Downing Street announced the Government's climbdown after it suffered a second crushing defeat over the issue in the Lords on Monday night.

The Prime Minister's spokesman said Mr Blair regarded Section 28 as "a piece of prejudice" and remained committed to its abolition. But he added that ministers did not want to risk the defeat of a Bill to improve local government, of which the move to abolish the clause forms part.

"We have given it our best shot. We cannot proceed with repeal without wrecking the whole Local Government Bill and we are not prepared to do that," the spokesman said.

Downing Street said a decision would be taken in the coming months on whether to include a separate Bill to scrap Section 28 in the Queen's Speech in November or to delay legislation until after the election.

But Labour MPs and gay-rights campaigners demanded a Bill in the Queen's Speech. Ben Bradshaw, MP for Exeter, attacked "elderly homophobes" in the Lords" who were "spouting their prejudices". Angela Mason, executive director of Stonewall, said: "It is disgraceful that an unelected body can ride roughshod over our civil rights."
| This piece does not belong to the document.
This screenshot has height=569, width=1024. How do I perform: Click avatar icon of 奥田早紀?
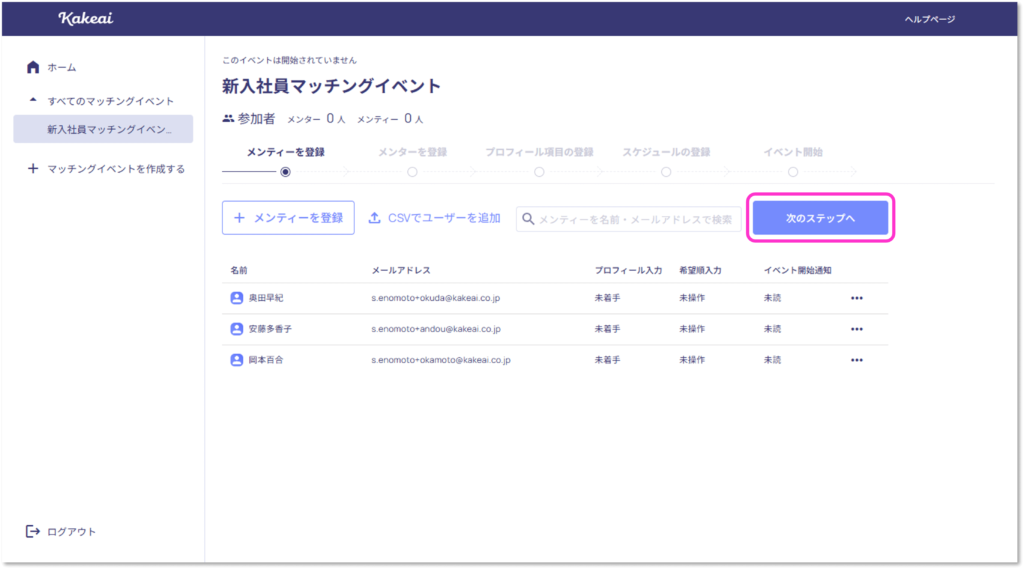(237, 298)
* The Government will offer a £20,000 compensation payment to each of 85 servicemen and women sacked from the armed forces for being gay, at a cost of £1.7m. Yesterday, three men and a woman who were discharged won compensation and legal costs totalling more than £400,000 at the European Court of Human Rights, which ruled in September that the ban on homosexuals serving in the military was illegal and it has since been scrapped.